Lorsqu’un salarié est encadré par un mentor, il se sent davantage soutenu et écouté. Ce lien personnel avec une figure expérimentée lui permet de mieux comprendre les attentes de l’entreprise, d’acquérir des repères solides et de se projeter plus facilement dans l’organisation. Cela évite les départs prématurés dus à un manque de vision, de reconnaissance ou de repères.
Le mentorat favorise également la valorisation interne des talents. Les collaborateurs qui sentent que l’on investit dans leur développement sont plus enclins à rester et à s’impliquer durablement.
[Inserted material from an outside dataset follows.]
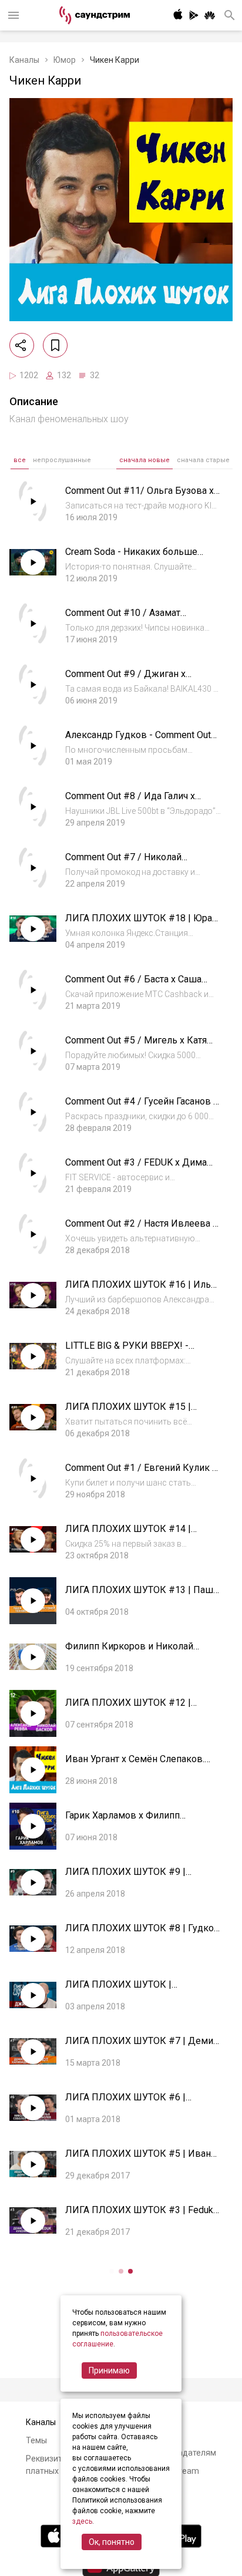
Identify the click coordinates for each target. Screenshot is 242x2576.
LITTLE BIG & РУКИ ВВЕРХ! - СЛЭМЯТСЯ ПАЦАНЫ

Ils perçoivent l’entreprise comme un lieu d’évolution possible, ce qui limite l’envie d’aller chercher ailleurs.
Par ailleurs, le mentorat crée des passerelles intergénérationnelles et réduit l’isolement, notamment en contexte hybride ou télétravail. Il renforce la cohésion d’équipe, facilite la circulation de l’information et humanise la relation professionnelle.
Enfin, côté mentor, c’est aussi un outil de fidélisation. Confier un rôle de transmission à un salarié expérimenté lui redonne du sens et l’engage dans un nouveau cycle professionnel, souvent plus stimulant que purement opérationnel.
Pour maximiser son impact, le mentorat doit être cadré, reconnu, et intégré dans une stratégie RH globale. Bien piloté, il devient un véritable antidote à la fuite des talents.